Did you know that throughout your life you are likely to spend more time at work than with your own family and friends? And, actually, to your unconscious mind your workplace is your family! That's right, it makes absolutely no distinction between your nuclear family and your "work family".
So, the conflicts that appear at work are often a projection of what is going on in your own family and vice versa. Work conflicts like all conflicts, especially if they repeat themselves time and again, are growth opportunities in disguise.
Whaaaat??? Do you mean that annoying work colleague and my "awful" boss could actually be the answers I am looking for?
Yes, absolutely! It really boils down to how you choose to look at things. You can either decide to be a victim of your circumstances and blame others for your predicament, or choose to see the story you are projecting on your outer world through different lenses. The first option leaves you defenceless, the second one empowers you to evolve and grow. Which one do you prefer?

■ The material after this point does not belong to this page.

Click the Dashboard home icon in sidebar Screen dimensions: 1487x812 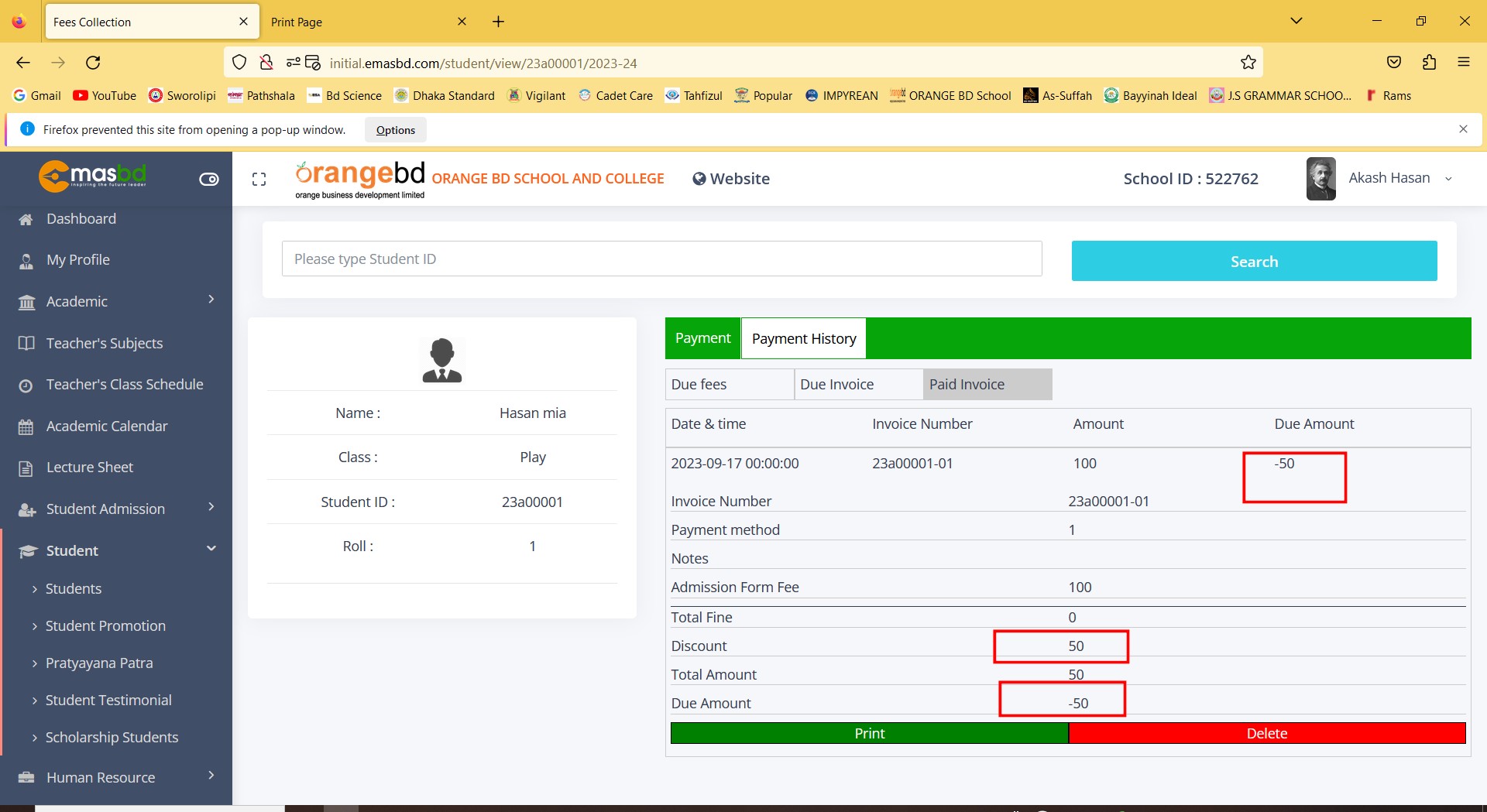[26, 220]
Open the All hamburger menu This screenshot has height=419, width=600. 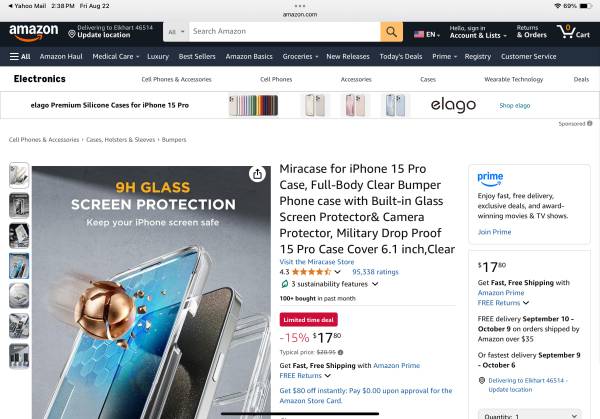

Spoiler alert: I am not about to discuss the first option! If you are curious about the second, please read on. You will find out why your work environment is so closely related to your family environment, how you can spot those repetitive conflicts, and start handling them differently.
FAMILY AND THE WORKPLACE
You might still be thinking: wait how can my "work family" and nuclear family be the same? So, let me put this simply.
In this world nothing is a coincidence, it's all just information and resonance.
Your belief system, which you largely adopted at an early age and even inherited, shapes the way you see the world and how you interact with others. All day long you are broadcasting/projecting those beliefs (information) into the world. And, you resonate with people and situations that match those beliefs (either in a similar way, or as polar opposites).
Your original family (mother, father etc.) provided the "seed environment" in which most of those beliefs were planted, and every person you meet from there on, resonates with that environment, at some level. Your relationships, including those you develop at work, are an expression of your own internal beliefs.
By extension, conflicts are just the expression of unconscious beliefs that need to be brought to light, so you can understand them, transform them and choose to act differently. Your conflicts are rooting for your evolution! I know this may seem hard to grasp at first, but it really is THE ONLY WAY THROUGH.
There is a reason you unconsciously chose that work environment, so pay close attention!
SPOTTING NEGATIVE PATTERNS AT WORK
Work is not just a physical place, it is also a mental space, where self-awareness helps us thrive. And, understanding the link between personal space and workspace is an added bonus for anyone who wants to lead an empowered life.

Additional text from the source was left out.